Pixel coordinate grounding data
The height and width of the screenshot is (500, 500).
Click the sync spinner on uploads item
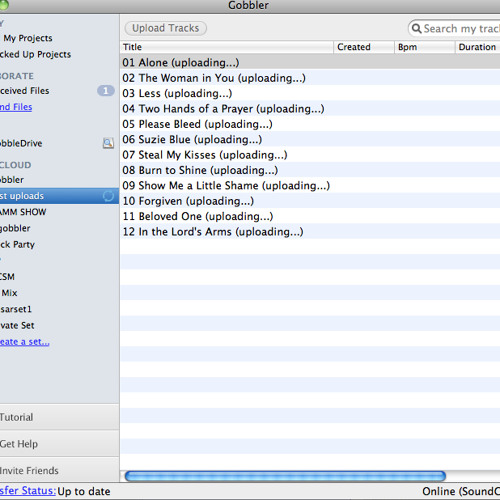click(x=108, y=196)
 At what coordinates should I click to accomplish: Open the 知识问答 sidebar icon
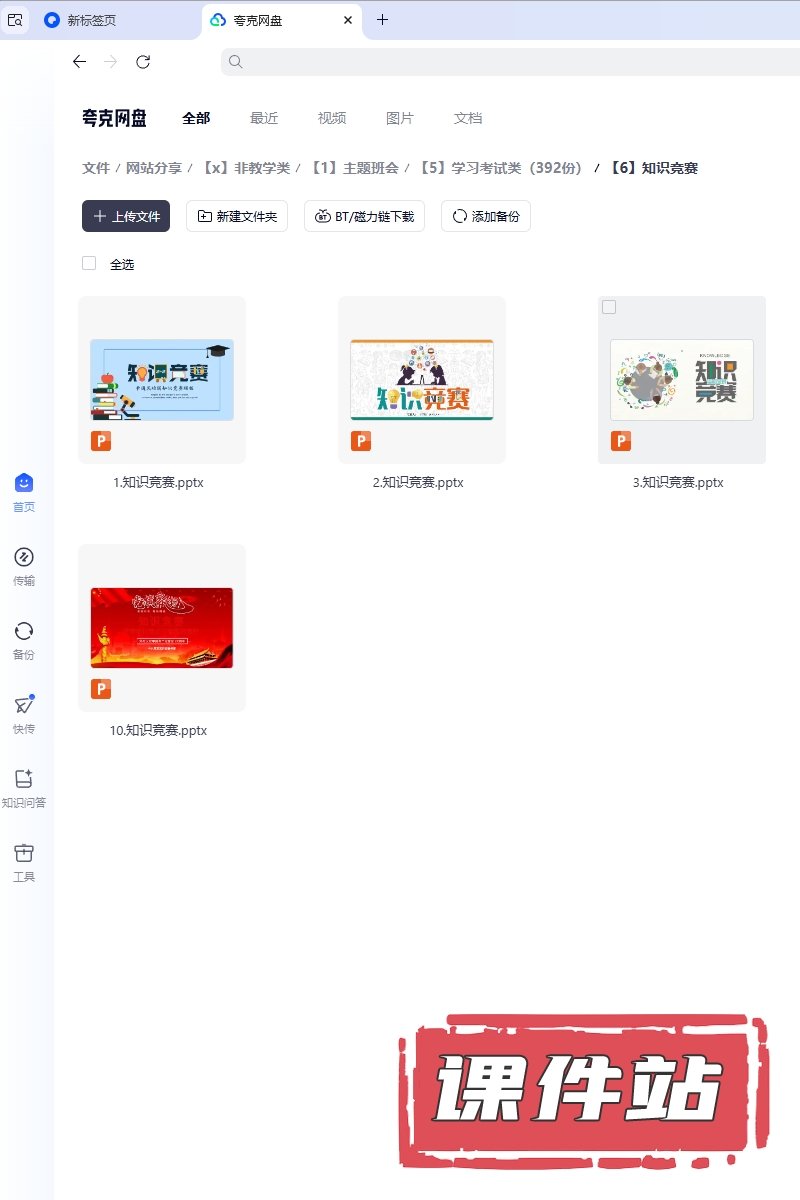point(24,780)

* **YOUR GOAL**:
Return each line of the data, keeping its wording exact and omitting pictures.

* **SOLVED EXERCISE**:
The height and width of the screenshot is (500, 500).
Click the sync spinner on uploads item
click(x=108, y=196)
 At what coordinates should I click to accomplish: Open the 知识问答 sidebar icon
point(24,780)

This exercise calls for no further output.